Una complicación tardía importante es el desarrollo de segundas neoplasias, incluyendo otros linfomas, leucemias y tumores sólidos, debido a la exposición a la quimioterapia y la radioterapia.
¿Cuál es el papel del PET-TC en el manejo del LHc?
El PET-TC es fundamental para la estadificación inicial, la evaluación de la respuesta al tratamiento (PET interino y PET al final del tratamiento) y la detección de recaídas.
¿Cómo se define la enfermedad refractaria en el contexto del LHc?
La enfermedad refractaria se define como la falta de respuesta completa al tratamiento de primera línea o la progresión de la enfermedad durante el tratamiento.
¿Cuál es la etiología principal del Linfoma Folicular (LF)?
La etiología principal del LF involucra una translocación cromosómica t(14;18)(q32;q21) que yuxtapone el gen BCL2 (antiapoptótico) bajo el control del promotor de la cadena pesada de inmunoglobulina, lo que resulta en la sobreexpresión de la proteína BCL2 y la inhibición de la apoptosis de los linfocitos B.

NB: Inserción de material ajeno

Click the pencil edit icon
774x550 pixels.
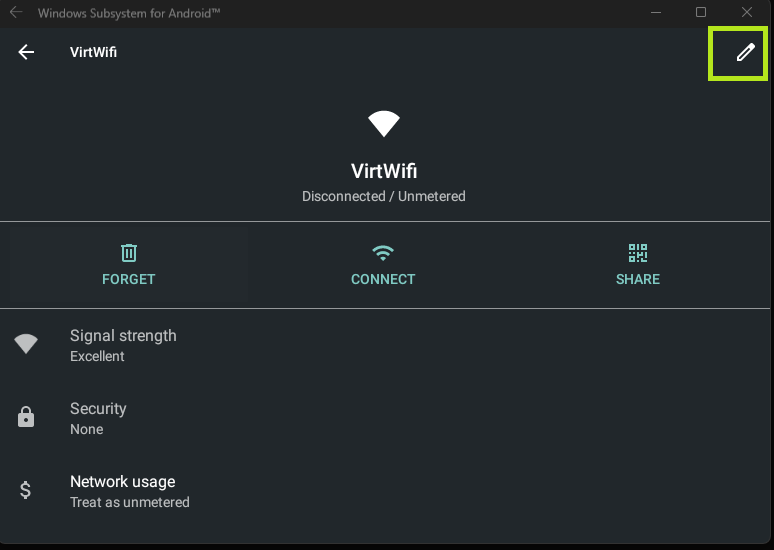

Describa la fisiopatología del crecimiento indolente del LF.
La sobreexpresión de BCL2 en el LF conduce a una mayor supervivencia de las células B foliculares neoplásicas, pero no necesariamente a una proliferación rápida. Esto explica el curso clínico indolente característico de muchos casos.
¿Cuáles son las manifestaciones clínicas típicas del LF al diagnóstico?

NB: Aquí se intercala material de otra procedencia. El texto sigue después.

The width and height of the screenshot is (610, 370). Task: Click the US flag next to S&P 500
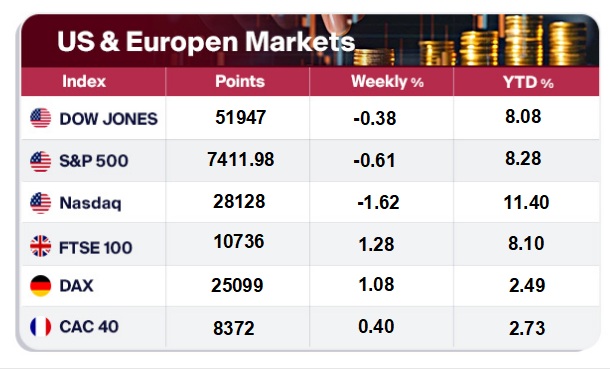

El LF se presenta comúnmente con linfadenopatía periférica indolora y generalizada. Los síntomas B son menos frecuentes al diagnóstico que en los linfomas agresivos. Puede haber afectación esplénica o de la médula ósea.
¿Cómo se realiza el diagnóstico del LF?
El diagnóstico requiere una biopsia de ganglio linfático con análisis histopatológico que revela un patrón folicular nodular característico de centros germinales neoplásicos. La inmunohistoquímica positiva para CD20, CD10 y BCL2 (en la mayoría de los casos) confirma el diagnóstico.
¿Qué papel juega la observación expectante (‘watch and wait’) en el manejo del LF asintomático de bajo grado?
La observación expectante es una estrategia válida para pacientes con LF asintomático de bajo grado (estadios I-II sin factores de alto riesgo). Se retrasa el tratamiento hasta que el paciente desarrolle síntomas o signos de progresión de la enfermedad.
¿Cuáles son las opciones de tratamiento para el LF sintomático o de alto grado?
Las opciones de tratamiento incluyen quimioterapia (ej., R-CHOP, R-CVP), inmunoterapia (Rituximab, Obinutuzumab), terapia dirigida (inhibidores de PI3K, inhibidores de BTK) y radioterapia en casos localizados.
¿Qué es la transformación en el contexto del LF y cuál es su pronóstico?
La transformación del LF indolente a un linfoma agresivo, más comúnmente LDCBG (transformación Richter), ocurre en algunos pacientes y se asocia con un pronóstico más desfavorable.
¿Cómo se realiza el seguimiento a largo plazo de los pacientes con LF?
El seguimiento a largo plazo incluye exámenes físicos regulares y estudios de imagen según sea necesario para detectar progresión o transformación. La vigilancia de posibles toxicidades tardías del tratamiento también es importante.